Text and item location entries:
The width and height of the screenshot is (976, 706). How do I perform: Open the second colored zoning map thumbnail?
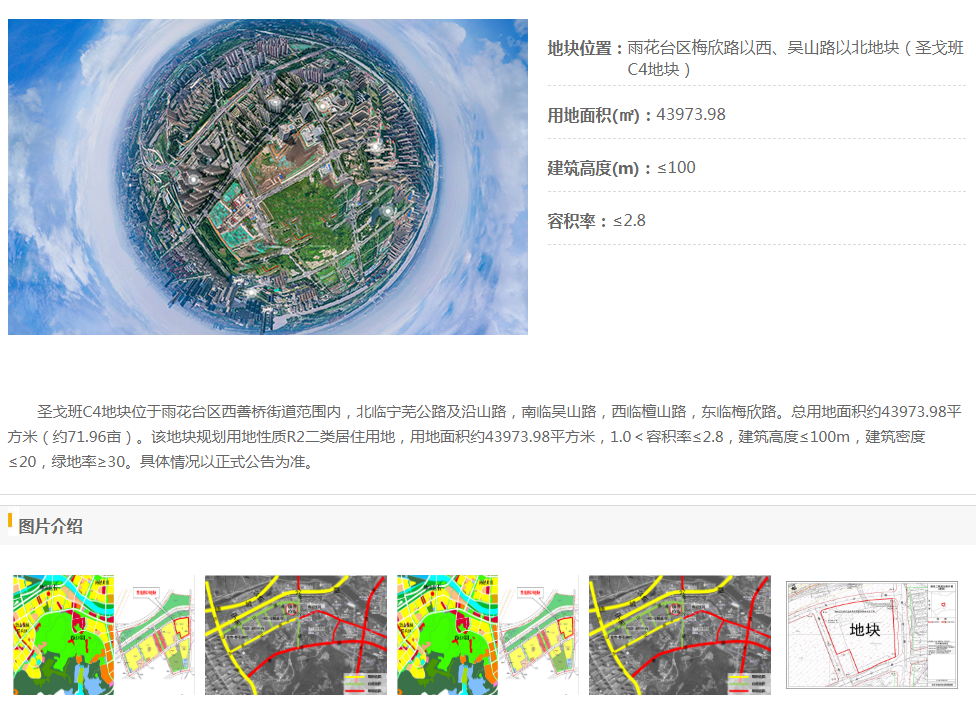point(487,634)
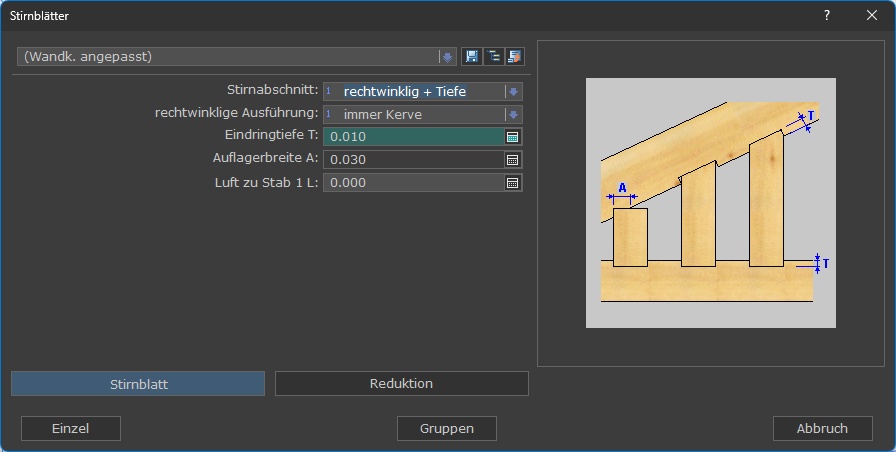Expand the rechtwinklige Ausführung dropdown arrow
The width and height of the screenshot is (896, 452).
(514, 114)
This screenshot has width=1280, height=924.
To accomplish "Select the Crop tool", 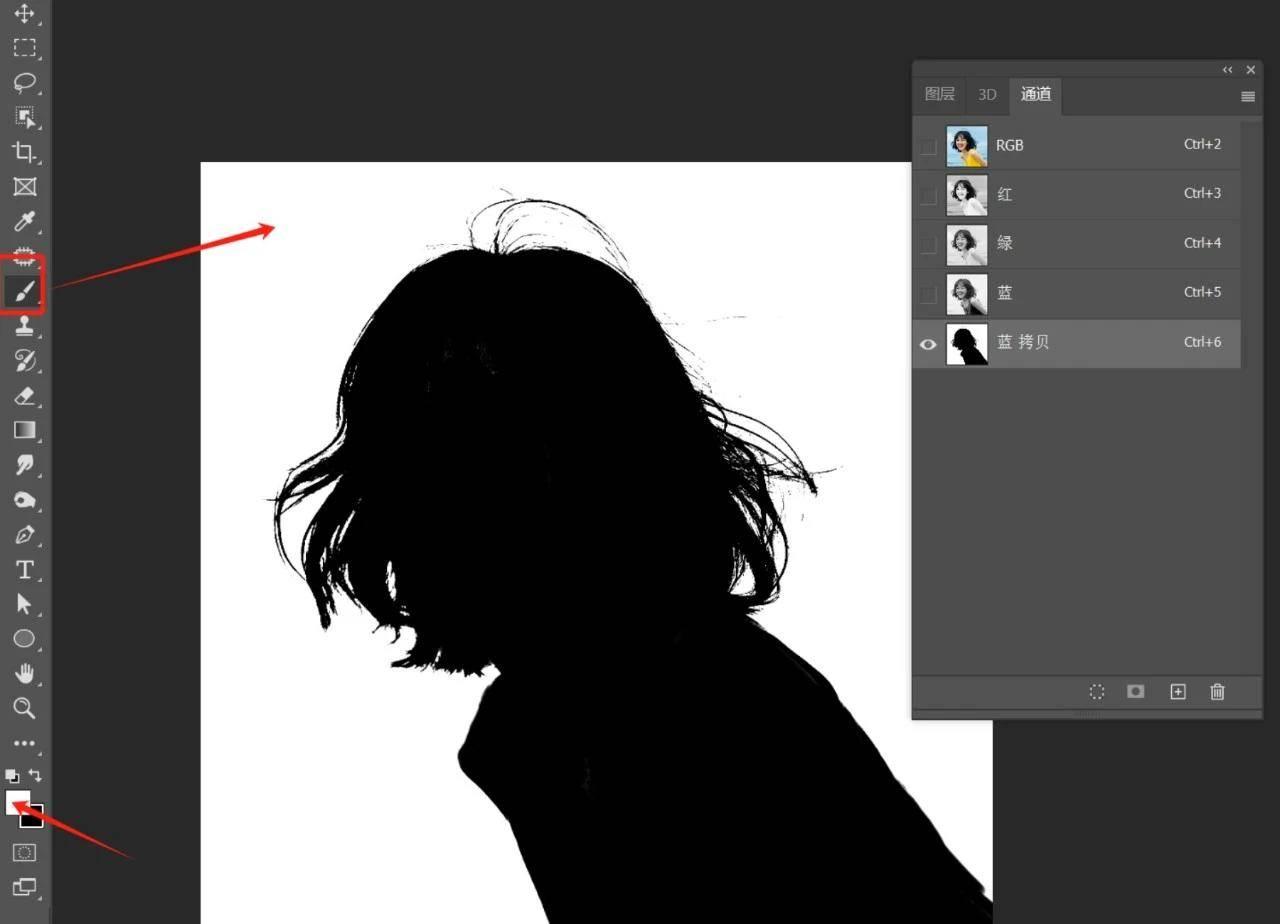I will coord(24,152).
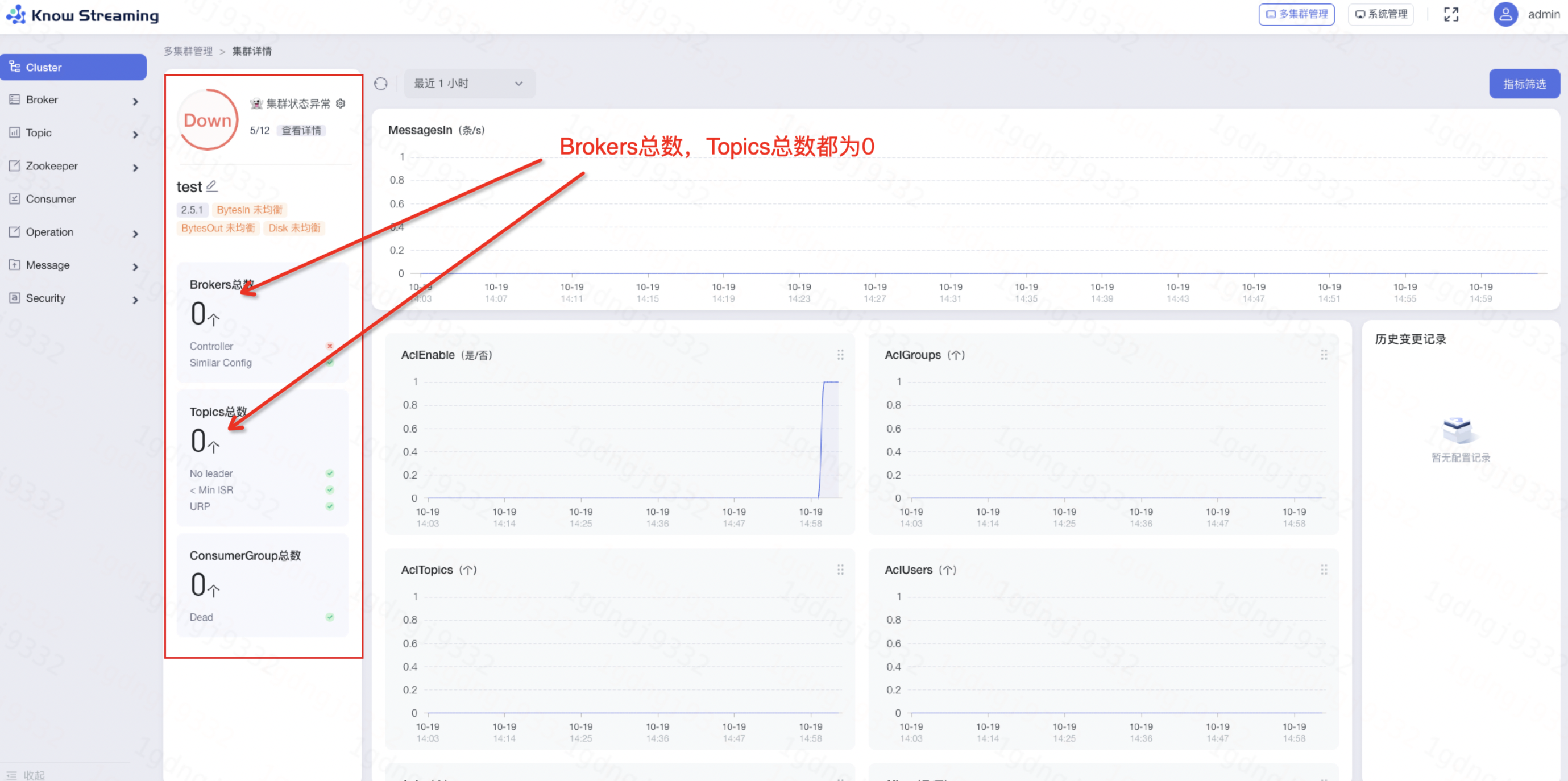Image resolution: width=1568 pixels, height=781 pixels.
Task: Enter fullscreen mode via expand icon
Action: [1451, 14]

PROBLEM DESCRIPTION: List each line of the items above that contains the string "screenshot", copying every such line in full.

EXERCISE RESPONSE:
The width and height of the screenshot is (976, 706). How do I perform: Open the second colored zoning map thumbnail?
The width and height of the screenshot is (896, 452).
This screenshot has width=1280, height=924.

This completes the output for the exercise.